Overview | |
---|---|
Location | Hudson River and Midtown Manhattan |
Coordinates | 40°43′48″N 74°01′14″W / 40.7301°N 74.0205°W |
System | PATH |
Start | Christopher Street (underwater section) 33rd Street (full line) |
End | between Hoboken Terminal and Newport |
Operation | |
Constructed | 1874–1906 |
Opened | February 26, 1908 |
Operator | Port Authority of New York and New Jersey |
Traffic | Railroad |
Character | Underground |
Technical | |
Design engineer | Charles M. Jacobs |
Length | 5,650 ft (1,722 m) underwater 3 mi (4.8 km) total |
No. of tracks | 2 |
Track gauge | 4 ft 8+1⁄2 in (1,435 mm) standard gauge |
Electrified | Third rail, 600 V DC |
Tunnel clearance | 15.25 ft (4.65 m) diameter (southern tube) 18 ft (5.5 m) diameter (northern tube) |
Depth of tunnel below water level | 97 ft (29.57 m) below river level |
The Uptown Hudson Tubes are a pair of tunnels that carry PATH trains between Manhattan, New York City, to the east and Jersey City, New Jersey, to the west. The tubes originate at a junction of two PATH lines on the New Jersey shore and cross eastward under the Hudson River. On the Manhattan side, the tubes run mostly underneath Christopher Street and Sixth Avenue, making four intermediate stops before terminating at 33rd Street station. The tubes do not enter Uptown Manhattan; the name reflects their location north of the Downtown Hudson Tubes that connect Jersey City and the World Trade Center.

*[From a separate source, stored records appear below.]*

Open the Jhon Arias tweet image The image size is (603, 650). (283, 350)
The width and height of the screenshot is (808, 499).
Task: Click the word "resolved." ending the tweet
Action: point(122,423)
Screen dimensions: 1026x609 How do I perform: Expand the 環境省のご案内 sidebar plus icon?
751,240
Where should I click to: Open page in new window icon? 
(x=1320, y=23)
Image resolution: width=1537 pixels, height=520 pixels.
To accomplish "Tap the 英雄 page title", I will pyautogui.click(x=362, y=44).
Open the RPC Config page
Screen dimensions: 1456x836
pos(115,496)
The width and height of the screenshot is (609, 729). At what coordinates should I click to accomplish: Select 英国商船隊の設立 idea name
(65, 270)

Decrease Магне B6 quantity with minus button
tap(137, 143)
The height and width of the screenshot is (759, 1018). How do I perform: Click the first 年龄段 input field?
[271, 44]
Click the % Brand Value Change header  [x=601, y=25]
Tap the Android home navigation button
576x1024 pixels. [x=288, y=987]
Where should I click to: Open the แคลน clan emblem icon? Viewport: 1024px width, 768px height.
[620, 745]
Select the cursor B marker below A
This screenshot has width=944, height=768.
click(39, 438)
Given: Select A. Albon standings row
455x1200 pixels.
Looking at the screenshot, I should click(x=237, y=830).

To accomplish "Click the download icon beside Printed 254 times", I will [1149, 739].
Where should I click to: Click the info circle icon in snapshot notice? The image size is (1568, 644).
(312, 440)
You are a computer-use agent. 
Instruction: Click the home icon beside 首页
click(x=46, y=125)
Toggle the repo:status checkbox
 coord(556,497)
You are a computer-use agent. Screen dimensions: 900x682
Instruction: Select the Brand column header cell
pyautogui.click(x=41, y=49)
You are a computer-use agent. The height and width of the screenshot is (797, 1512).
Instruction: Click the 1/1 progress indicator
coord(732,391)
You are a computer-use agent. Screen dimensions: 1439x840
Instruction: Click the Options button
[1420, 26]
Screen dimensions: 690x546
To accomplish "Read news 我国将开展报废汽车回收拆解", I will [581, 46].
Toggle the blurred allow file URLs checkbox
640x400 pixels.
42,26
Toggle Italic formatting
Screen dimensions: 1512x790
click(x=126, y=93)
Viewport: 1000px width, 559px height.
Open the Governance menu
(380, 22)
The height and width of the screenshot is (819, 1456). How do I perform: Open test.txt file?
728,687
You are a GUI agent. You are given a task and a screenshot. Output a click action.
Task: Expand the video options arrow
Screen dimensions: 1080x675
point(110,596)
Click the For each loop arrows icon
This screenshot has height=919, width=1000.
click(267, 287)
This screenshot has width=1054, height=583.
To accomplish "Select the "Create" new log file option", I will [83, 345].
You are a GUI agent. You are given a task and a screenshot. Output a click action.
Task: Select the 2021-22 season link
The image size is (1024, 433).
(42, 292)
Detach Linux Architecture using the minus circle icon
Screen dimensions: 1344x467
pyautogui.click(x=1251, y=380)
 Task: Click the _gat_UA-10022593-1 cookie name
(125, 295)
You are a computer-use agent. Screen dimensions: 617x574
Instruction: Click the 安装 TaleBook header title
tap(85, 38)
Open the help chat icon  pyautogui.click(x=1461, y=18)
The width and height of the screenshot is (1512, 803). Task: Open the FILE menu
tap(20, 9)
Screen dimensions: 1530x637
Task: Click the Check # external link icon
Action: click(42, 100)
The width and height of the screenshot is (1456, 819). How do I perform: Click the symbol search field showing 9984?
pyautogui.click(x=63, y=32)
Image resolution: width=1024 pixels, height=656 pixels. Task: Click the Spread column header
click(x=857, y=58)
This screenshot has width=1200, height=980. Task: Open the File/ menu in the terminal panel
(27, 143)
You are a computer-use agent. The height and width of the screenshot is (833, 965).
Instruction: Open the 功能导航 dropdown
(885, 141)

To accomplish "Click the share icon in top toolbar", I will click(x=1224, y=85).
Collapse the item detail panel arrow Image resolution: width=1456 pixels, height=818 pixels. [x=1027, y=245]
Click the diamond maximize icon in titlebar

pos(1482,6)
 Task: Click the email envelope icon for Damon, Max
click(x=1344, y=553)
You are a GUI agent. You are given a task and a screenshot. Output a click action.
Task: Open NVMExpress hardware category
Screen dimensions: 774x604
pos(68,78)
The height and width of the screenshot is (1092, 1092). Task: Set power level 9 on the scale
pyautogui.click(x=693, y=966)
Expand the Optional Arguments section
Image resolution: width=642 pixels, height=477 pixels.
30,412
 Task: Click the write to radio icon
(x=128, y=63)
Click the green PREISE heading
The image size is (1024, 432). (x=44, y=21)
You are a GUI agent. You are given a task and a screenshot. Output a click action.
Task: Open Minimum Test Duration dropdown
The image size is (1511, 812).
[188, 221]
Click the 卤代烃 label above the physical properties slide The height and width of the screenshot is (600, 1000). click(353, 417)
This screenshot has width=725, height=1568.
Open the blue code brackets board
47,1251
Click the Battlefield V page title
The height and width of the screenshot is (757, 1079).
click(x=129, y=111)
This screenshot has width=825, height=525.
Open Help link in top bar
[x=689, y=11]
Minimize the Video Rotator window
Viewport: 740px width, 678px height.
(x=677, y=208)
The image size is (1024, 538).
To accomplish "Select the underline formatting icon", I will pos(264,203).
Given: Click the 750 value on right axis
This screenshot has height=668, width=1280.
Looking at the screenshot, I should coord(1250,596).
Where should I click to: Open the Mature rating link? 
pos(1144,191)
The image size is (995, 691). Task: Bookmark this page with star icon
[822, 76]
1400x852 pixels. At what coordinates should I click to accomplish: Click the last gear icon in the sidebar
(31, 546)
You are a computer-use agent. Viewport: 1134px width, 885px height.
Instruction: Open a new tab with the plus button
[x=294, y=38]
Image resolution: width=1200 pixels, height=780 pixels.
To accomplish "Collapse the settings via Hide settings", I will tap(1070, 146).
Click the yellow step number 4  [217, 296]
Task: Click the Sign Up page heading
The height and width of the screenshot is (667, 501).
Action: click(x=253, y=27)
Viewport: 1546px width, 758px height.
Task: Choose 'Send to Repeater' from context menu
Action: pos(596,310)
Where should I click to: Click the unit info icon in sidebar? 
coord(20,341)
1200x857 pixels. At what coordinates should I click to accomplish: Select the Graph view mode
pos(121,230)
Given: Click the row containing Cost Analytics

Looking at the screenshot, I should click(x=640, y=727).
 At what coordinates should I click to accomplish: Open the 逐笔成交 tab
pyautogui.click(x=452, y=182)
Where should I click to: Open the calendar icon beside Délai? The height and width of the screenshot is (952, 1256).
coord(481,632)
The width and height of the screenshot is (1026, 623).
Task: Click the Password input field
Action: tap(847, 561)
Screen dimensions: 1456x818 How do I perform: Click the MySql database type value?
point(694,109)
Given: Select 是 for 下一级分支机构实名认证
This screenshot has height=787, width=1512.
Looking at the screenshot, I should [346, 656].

Dewitt Clinton Haskin first attempted to construct the Uptown Hudson Tubes in 1873. Work was delayed by five years by a lawsuit, and was further disrupted by an 1880 accident that killed twenty workers. The project was canceled in 1883 due to a lack of money. A British company attempted to complete the tunnels in 1888, but also ran out of money by 1892, by which point the tunnels were nearly half-finished. In 1901, a company formed by William Gibbs McAdoo resumed work on the tubes, and by 1907, the tunnels were fully bored. The Uptown Hudson Tubes opened to passenger service in 1908 as part of the Hudson & Manhattan Railroad (H&M) and were completed by 1910.
After the Uptown Hudson Tubes' opening, the H&M proposed extending them northward to Grand Central Terminal, as well as creating a crosstown spur line that would run under Ninth Street in Manhattan. However, neither extension was ultimately constructed. In the 1930s, parts of the tubes under Sixth Avenue were rebuilt due to the construction of the Independent Subway System (IND)'s Sixth Avenue Line. The Uptown Hudson Tubes contained seven original stations; two stations at 19th and 28th streets were later closed and the 33rd Street terminal was rebuilt. The Port Authority of New York and New Jersey took over the H&M and the tunnels in 1962, rebranding the H&M as part of the PATH system. The Hoboken–33rd Street and Journal Square–33rd Street services operate through the tubes on weekdays, while the Journal Square–33rd Street (via Hoboken) service operates on weekends, nights, and holidays.